Quoi de plus commode en effet, et grâce à l’inviolable secret du vote, que de faire déposer par un brave campagnard illettré son bulletin au nom de Pierre, alors qu’il pensait voter pour Jacques ? Et comment prouver que cet homme a été indignement trompé ? — Il est juste d’ajouter que la moralité de nos gouvernants et de leurs agents est sans aucun doute au-dessus de tout soupçon de ce genre. — Mais il faut avouer pourtant que si notre ami eût pu écrire ou du moins lire le nom de son candidat, cela eût donné vraiment plus de poids à son vote, n’est-il pas vrai ?

Si maintenant, de ces objections relatives à la sincérité au moins très-contestable des scrutins obtenus dans de semblables conditions, nous passons aux actes de pression de toute nature qui en infirment absolument la valeur, c’est bien autre chose encore.

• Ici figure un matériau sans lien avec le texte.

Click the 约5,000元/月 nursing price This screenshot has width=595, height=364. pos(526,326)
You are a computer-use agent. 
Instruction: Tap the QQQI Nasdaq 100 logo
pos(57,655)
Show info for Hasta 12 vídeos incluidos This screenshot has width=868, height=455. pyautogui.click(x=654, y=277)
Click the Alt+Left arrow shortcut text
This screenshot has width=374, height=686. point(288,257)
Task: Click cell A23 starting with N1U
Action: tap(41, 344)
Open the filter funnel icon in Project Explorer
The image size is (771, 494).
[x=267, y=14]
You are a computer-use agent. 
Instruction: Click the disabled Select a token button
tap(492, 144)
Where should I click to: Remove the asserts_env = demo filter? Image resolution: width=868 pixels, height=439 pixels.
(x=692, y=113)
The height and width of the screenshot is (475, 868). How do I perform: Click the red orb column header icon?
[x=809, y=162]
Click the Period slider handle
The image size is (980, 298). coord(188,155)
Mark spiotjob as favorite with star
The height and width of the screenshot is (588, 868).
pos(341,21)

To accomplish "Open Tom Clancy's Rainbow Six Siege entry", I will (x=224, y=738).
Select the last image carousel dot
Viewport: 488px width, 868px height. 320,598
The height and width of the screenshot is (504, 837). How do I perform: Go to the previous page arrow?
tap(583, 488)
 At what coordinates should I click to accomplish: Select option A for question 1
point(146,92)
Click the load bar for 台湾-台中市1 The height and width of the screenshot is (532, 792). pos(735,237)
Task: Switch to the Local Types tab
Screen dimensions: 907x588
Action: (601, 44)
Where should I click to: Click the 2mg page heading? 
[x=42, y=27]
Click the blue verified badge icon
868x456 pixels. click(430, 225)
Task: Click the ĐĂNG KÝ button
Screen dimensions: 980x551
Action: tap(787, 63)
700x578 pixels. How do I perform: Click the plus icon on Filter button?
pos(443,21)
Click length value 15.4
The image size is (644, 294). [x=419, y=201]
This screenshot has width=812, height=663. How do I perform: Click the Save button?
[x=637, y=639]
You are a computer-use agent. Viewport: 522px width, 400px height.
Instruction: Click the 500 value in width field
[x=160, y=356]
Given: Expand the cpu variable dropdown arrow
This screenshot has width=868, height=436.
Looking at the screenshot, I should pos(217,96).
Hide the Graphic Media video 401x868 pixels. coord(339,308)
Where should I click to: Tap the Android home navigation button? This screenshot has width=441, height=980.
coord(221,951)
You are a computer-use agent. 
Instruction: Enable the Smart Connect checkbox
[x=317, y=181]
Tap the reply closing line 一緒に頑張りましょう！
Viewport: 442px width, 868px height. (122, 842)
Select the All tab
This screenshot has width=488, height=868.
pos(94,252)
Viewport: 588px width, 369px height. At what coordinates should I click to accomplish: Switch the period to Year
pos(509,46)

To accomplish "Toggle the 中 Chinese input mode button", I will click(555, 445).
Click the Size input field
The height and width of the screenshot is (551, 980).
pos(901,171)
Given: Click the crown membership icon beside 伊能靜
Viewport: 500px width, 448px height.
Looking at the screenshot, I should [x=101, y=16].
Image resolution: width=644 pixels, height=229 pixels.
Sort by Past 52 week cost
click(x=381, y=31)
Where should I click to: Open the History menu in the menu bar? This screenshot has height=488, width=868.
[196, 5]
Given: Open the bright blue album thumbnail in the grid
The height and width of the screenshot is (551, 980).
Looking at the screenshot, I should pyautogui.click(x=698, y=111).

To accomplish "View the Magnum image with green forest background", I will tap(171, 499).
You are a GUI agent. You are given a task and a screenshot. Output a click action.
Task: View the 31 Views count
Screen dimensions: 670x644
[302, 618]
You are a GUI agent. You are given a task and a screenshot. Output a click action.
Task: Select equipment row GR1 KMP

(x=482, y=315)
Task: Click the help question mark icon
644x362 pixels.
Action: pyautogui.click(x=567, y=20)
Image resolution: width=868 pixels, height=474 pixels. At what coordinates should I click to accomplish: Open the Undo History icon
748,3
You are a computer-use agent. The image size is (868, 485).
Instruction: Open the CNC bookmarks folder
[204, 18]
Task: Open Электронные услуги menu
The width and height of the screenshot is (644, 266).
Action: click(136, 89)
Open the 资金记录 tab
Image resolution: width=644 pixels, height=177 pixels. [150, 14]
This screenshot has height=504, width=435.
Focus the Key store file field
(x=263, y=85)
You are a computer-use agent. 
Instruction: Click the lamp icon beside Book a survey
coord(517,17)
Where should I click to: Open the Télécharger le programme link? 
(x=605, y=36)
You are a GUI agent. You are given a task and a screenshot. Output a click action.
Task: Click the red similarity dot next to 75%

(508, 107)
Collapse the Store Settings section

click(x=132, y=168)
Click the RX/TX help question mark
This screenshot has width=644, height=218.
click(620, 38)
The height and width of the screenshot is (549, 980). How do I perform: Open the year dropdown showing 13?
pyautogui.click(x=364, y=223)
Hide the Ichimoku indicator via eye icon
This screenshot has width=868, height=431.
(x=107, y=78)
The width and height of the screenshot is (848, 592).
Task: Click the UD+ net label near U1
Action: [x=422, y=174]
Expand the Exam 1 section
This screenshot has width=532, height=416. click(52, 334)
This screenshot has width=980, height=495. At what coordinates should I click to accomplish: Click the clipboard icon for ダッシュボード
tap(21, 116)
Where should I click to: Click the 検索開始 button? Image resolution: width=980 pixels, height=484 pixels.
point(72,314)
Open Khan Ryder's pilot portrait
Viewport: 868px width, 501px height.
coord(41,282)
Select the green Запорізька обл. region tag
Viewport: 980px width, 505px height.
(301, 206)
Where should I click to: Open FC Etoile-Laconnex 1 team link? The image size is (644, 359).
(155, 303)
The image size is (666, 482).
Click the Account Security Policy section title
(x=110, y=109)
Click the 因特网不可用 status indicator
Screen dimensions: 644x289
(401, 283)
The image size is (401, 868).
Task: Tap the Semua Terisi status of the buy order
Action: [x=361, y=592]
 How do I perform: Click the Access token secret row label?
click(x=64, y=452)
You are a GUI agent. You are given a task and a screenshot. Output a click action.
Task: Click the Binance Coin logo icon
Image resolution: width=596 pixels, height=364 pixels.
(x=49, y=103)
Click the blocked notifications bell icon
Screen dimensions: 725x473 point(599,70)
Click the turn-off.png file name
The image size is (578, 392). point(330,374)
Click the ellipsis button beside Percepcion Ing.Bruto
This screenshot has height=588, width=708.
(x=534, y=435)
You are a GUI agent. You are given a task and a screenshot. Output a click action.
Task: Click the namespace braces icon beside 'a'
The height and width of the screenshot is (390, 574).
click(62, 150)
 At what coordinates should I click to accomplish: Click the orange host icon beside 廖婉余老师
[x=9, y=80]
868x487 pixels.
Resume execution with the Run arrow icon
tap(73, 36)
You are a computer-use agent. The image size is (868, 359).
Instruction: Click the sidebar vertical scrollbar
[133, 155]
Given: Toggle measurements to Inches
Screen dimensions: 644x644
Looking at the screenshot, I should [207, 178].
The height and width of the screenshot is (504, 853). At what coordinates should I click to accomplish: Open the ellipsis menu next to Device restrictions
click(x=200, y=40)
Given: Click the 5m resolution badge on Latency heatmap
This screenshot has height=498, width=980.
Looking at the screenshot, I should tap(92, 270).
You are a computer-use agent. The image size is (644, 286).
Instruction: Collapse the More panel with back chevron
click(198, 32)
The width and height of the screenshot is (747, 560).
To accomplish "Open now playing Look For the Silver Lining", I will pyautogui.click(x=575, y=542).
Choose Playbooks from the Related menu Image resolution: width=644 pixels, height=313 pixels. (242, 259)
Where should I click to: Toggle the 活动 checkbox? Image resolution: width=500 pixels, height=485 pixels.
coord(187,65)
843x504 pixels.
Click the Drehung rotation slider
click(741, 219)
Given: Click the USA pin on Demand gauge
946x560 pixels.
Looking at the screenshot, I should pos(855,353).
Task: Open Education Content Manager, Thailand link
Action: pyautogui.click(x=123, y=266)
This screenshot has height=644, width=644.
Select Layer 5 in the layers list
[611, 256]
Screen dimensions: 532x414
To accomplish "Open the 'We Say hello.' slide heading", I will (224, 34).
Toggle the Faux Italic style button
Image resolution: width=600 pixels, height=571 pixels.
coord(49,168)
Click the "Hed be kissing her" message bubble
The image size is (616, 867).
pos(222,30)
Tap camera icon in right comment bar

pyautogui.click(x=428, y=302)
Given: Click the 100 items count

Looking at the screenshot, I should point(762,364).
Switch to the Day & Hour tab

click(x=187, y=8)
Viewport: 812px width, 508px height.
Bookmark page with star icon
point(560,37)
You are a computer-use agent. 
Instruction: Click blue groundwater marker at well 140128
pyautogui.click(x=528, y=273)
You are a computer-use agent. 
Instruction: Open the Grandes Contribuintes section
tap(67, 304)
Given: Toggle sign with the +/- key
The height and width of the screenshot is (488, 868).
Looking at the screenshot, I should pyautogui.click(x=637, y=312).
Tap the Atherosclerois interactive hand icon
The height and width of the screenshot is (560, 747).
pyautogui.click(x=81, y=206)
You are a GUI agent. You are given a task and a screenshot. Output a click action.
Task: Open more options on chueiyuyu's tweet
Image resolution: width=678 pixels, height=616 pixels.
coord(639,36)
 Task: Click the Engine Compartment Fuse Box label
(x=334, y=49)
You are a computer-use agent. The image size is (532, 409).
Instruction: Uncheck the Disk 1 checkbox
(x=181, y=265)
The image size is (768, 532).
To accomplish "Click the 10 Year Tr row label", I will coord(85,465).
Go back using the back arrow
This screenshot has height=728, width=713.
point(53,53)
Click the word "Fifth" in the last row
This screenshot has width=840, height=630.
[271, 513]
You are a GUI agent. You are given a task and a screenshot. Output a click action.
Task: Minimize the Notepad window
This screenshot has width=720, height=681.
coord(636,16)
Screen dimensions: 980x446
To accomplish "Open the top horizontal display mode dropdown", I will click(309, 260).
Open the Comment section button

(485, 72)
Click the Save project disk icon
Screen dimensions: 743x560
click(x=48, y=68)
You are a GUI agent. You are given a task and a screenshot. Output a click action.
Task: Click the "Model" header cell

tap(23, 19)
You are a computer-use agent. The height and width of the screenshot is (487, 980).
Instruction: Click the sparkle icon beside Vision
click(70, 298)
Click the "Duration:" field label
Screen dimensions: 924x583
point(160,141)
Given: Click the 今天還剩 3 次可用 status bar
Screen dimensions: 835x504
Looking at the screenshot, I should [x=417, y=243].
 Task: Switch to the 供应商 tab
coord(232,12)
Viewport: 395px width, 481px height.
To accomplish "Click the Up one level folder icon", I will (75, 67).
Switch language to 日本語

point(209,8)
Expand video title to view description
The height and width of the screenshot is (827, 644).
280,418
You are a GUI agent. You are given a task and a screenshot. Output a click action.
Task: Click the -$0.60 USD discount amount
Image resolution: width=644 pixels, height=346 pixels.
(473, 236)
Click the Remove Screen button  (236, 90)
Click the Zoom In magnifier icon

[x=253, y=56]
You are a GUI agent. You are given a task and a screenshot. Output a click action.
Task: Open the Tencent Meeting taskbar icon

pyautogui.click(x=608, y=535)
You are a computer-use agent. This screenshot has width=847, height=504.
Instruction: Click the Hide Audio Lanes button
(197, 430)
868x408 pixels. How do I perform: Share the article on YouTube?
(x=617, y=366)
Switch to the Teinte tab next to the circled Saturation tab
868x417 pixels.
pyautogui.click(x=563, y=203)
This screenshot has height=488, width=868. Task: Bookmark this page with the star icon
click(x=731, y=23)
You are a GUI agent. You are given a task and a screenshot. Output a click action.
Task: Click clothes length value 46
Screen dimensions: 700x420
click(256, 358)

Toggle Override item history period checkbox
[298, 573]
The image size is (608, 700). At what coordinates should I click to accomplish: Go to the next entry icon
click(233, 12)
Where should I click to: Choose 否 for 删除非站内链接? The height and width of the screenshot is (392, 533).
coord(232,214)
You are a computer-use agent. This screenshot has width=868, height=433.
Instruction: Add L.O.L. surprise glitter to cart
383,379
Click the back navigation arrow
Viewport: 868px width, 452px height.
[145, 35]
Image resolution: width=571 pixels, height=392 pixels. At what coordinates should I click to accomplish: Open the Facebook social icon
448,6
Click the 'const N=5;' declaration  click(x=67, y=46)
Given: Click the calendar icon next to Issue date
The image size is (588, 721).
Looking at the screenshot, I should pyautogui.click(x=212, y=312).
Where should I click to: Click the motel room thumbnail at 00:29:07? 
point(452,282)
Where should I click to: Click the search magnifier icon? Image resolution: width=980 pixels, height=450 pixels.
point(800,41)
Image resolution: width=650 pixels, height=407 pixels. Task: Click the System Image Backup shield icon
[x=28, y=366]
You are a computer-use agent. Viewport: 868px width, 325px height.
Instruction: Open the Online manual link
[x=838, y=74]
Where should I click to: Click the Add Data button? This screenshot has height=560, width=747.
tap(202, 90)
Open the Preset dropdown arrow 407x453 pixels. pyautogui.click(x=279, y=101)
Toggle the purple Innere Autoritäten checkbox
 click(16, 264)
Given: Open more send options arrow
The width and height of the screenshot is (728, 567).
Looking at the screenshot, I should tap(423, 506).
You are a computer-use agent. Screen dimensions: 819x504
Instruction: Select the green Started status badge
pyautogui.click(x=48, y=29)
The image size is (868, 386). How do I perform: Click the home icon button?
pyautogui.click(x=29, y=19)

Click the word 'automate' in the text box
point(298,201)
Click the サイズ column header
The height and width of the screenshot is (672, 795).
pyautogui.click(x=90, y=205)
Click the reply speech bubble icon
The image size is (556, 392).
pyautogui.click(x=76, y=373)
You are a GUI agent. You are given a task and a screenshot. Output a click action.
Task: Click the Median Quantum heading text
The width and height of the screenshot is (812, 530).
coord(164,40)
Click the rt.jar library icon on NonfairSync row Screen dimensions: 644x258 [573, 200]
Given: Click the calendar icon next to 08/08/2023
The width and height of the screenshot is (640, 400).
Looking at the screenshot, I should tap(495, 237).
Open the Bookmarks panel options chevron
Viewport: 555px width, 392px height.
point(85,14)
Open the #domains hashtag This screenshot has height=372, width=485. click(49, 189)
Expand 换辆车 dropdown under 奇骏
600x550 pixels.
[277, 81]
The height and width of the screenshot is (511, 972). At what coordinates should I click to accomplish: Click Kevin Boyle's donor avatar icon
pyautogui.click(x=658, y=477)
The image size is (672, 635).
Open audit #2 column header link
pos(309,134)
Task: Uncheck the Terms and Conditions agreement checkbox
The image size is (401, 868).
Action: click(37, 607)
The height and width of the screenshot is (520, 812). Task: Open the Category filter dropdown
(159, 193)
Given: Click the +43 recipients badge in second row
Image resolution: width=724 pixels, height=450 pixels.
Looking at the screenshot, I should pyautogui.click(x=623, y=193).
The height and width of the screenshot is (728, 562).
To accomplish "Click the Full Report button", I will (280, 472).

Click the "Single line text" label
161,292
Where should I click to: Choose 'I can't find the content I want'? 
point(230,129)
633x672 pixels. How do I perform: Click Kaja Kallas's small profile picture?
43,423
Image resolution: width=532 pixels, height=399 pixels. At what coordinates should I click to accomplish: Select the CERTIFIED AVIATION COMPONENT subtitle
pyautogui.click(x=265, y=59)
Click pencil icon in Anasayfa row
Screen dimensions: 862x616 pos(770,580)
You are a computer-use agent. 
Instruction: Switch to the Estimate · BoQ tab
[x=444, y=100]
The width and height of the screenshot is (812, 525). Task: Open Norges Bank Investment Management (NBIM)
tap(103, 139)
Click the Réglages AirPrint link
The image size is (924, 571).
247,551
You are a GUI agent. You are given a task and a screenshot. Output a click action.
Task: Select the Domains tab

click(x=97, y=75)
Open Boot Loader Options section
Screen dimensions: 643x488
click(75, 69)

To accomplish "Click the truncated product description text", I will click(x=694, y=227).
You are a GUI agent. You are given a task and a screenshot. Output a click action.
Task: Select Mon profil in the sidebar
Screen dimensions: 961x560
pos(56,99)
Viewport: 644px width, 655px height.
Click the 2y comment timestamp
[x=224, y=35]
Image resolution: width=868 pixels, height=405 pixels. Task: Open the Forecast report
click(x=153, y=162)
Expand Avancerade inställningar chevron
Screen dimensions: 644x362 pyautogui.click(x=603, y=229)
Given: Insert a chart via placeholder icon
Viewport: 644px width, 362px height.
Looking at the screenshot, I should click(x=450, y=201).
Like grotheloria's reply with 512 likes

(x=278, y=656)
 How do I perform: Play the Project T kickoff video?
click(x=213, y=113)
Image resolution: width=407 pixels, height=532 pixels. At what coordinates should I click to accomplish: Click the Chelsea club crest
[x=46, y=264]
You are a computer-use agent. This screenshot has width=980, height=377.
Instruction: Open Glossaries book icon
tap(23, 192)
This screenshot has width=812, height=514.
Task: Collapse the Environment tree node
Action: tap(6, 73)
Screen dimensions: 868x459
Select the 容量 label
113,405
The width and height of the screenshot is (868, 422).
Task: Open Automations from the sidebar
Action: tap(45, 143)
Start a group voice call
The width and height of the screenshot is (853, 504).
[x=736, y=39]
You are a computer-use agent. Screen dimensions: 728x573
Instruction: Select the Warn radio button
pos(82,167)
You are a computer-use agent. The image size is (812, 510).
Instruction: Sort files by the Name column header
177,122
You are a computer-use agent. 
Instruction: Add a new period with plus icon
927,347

La première et la principale de ces pressions provient des inégalités de conditions économiques, dans lesquelles sont respectivement placés les travailleurs, n’ayant que leurs bras pour tout capital, et les capitalistes, possédant l’outillage nécessaire à la production de la richesse sociale.

Écartant de ce sujet toutes vaines et puériles déclamations peu ou prou sentimentales, nous nous contenterons de faire observer que, malgré qu’on en ait, les intérêts des premiers, — les travailleurs — et ceux des seconds — les capitalistes — ne peuvent être identiques, et que de leur opposition même, il ressort forcément un véritable antagonisme fatal au fonctionnement sincère et moral du suffrage universel.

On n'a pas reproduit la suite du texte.